Perhaps, we are lacking in the marketing department.

And in terms of consumers of leather... what kind of change you’ve seen among them?

I don’t think the perception has changed that much. It is still perceived as a luxury material. It still has an added value to it.

What has changed over the years is the perception of the Indian audience towards Indian brands. I think that’s the key catalyst. Had the Indian audience not matured enough and been more receptive towards Indian brands, we wouldn’t have been where we are now. I think that’s a major shift that’s happened over the past 10 years. The 2020s is going to be a raging 20s for the luxury market.

Who’s a Nappa Dori customer?

I think you might be better at answering that (laughs). In my head, I would perceive it as an aspirational brand because we are a premium brand. In Nappa, every customer would be a well-travelled Indian who knows design and is proud to belong to India.

There’s still a perception that Nappa Dori products are way too expensive...

Yes, I get that a lot. We are charging for the design, the craftsmanship and of course, the ingredients. I don’t understand that people are ready to pay international brands that use Indian raw materials, but think a premium Indian brand should come very cheap just because it’s made in India.

There’s a whole anti-leather movement going on across the world, pushing brands to look at vegan leather. Plus people, especially Gen Z, are becoming more eco-conscious. How’s all this affecting you?

This is a topic that comes up every time and, you know, for us it’s been very clear from the start: We try to be as much as authentic and ethical as we can be, considering the circumstances and the product that we are dealing with. In terms of vegan leather, I think it’s just name play that happens in the market because vegan leather is not sustainable. It’s a marketing ploy. Leather is biodegradable; vegan leather is not, to a great extent. Yes, sustainability is a big aspect in terms of how to move forward as a brand because you have to in today’s climate. Everyone said that electric cars will not be around and the petroleum industry will never let them come into the mainstream, and look what’s happening. Now, every big car motor manufacturer is going electric. So you have to be sustainable to stay relevant. We are changing our packaging, doing a small run of production lines. We’re doing things that can and should be done, more so after the pandemic.

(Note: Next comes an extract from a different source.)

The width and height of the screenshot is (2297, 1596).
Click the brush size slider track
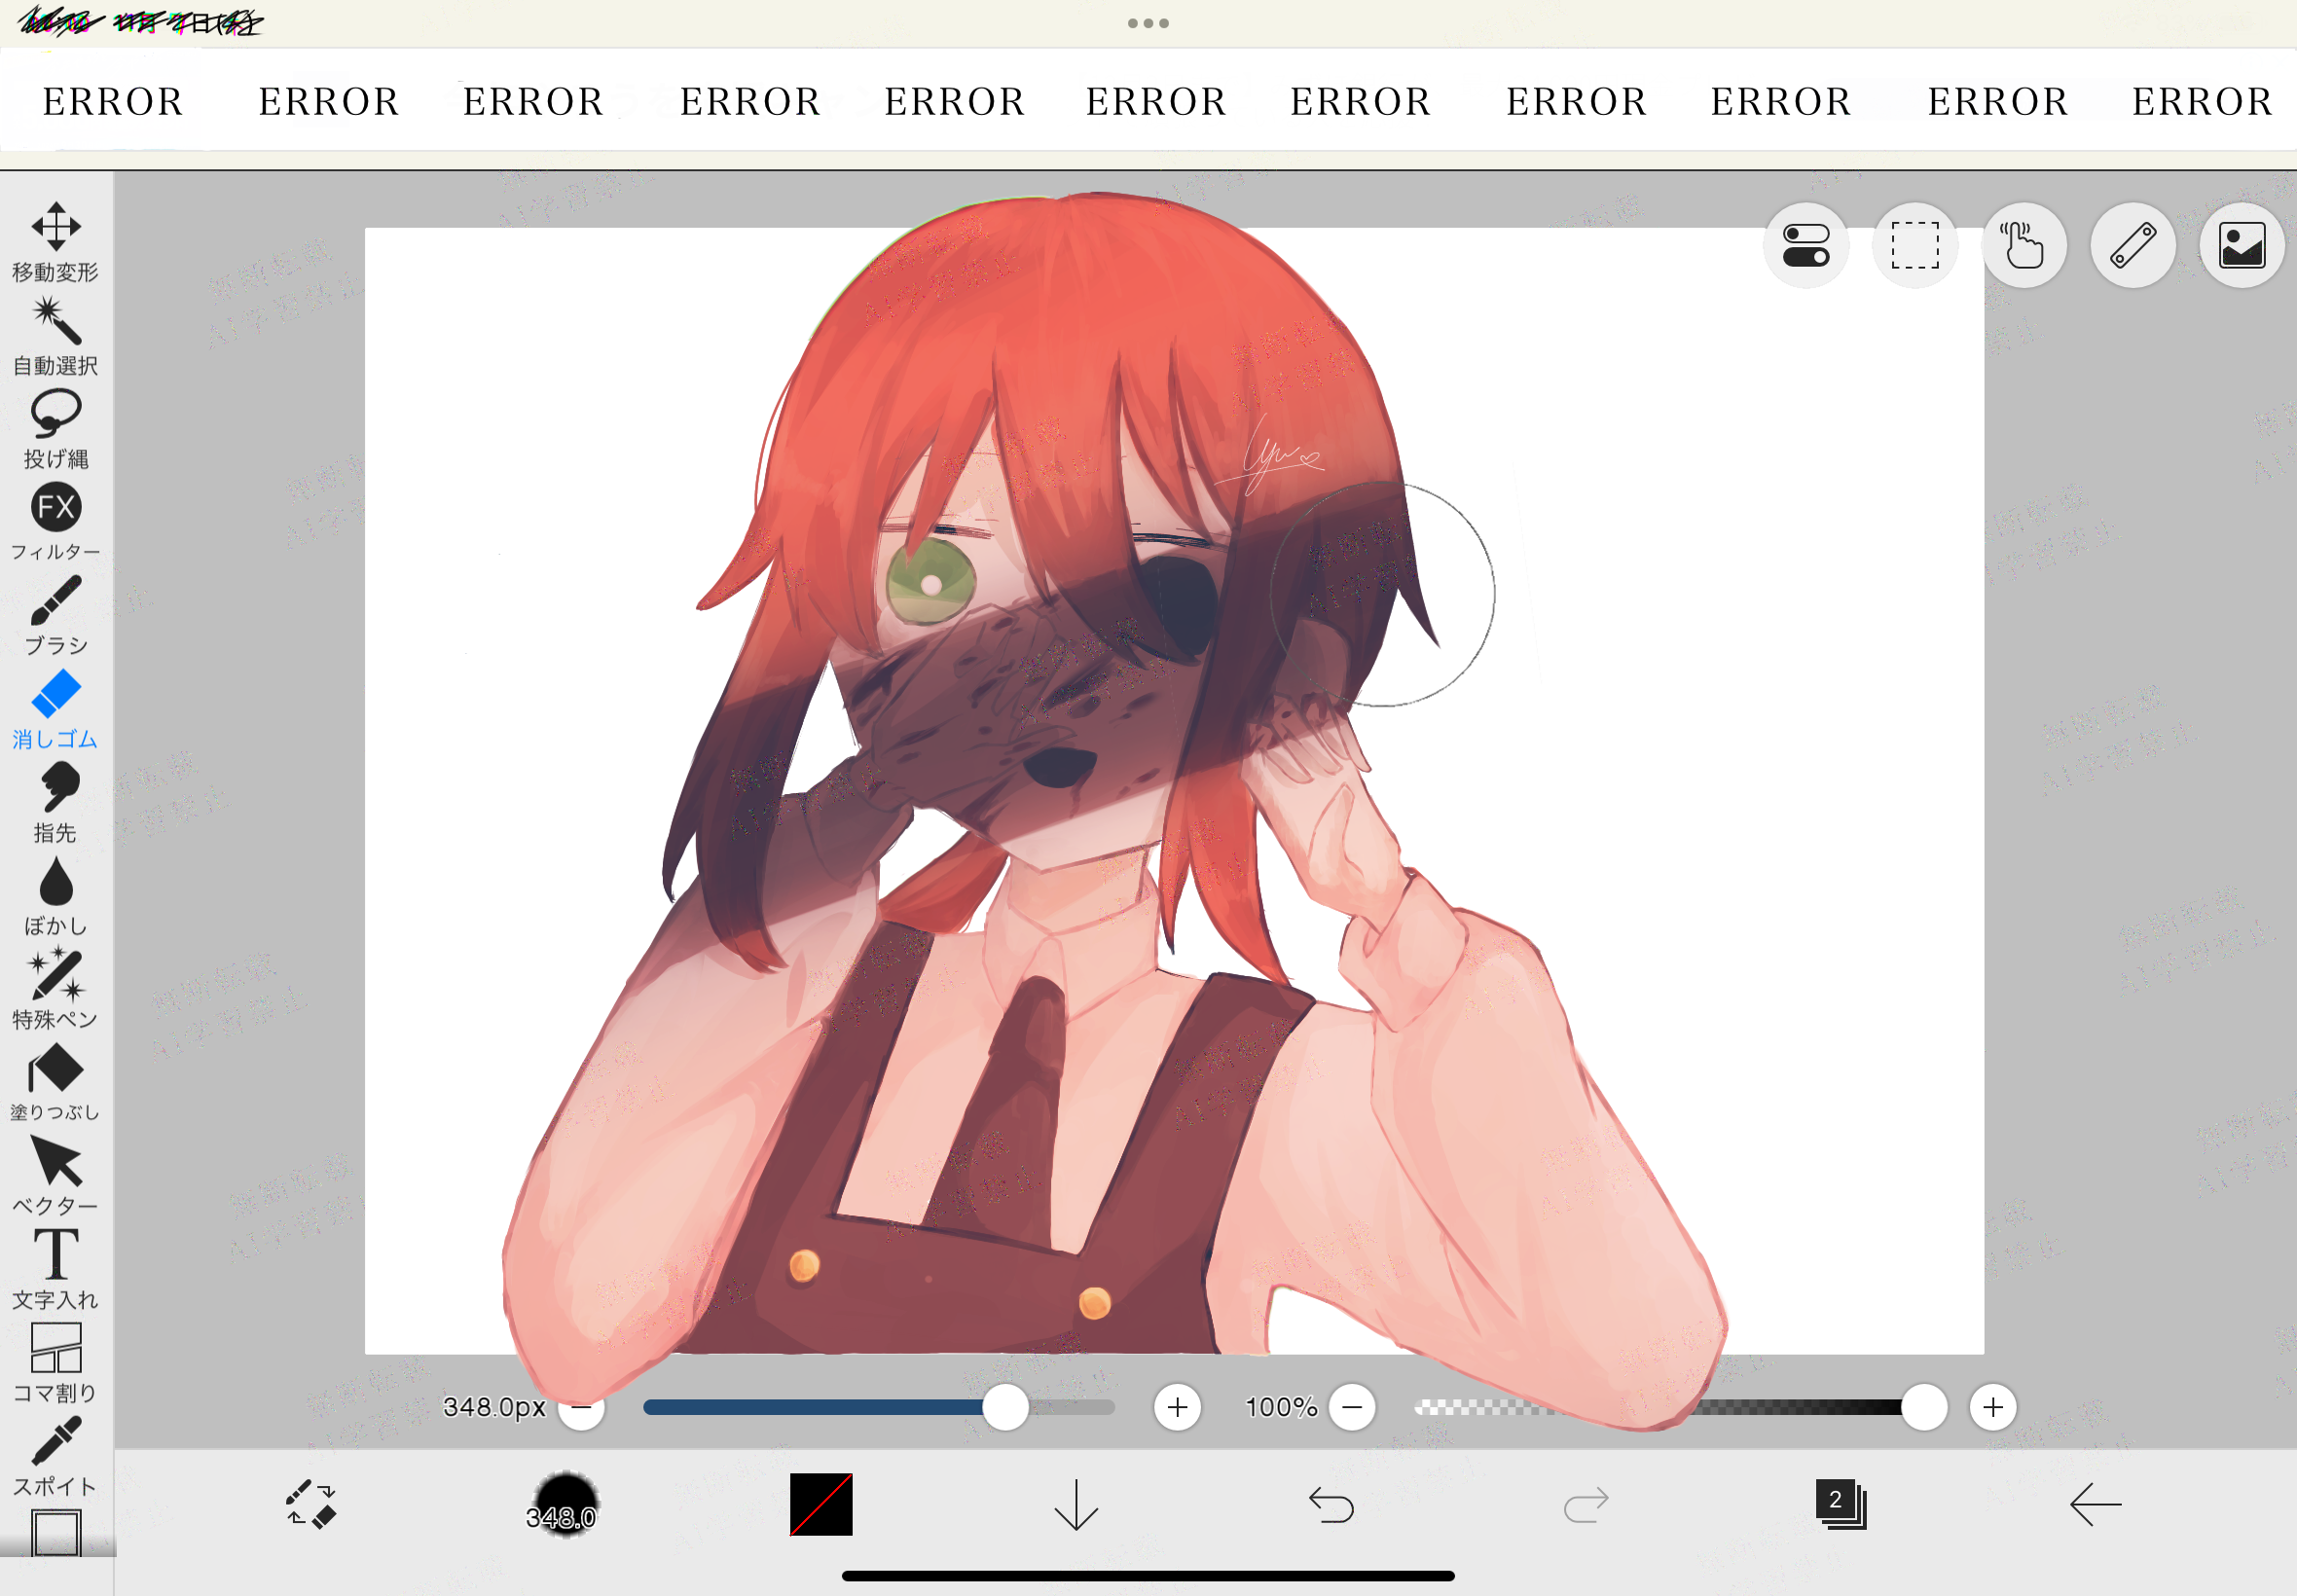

How was the pandemic for Nappa Dori?

Many heart attacks happened! Like whether we would be able to survive or not. Who was buying bags during a pandemic? We knew people would eventually buy bags but how do you sustain yourself till then? But we sailed through it.

Any painful learning?

That government didn’t help. There was no support from the authorities for small enterprises. That you always have to fend for yourself.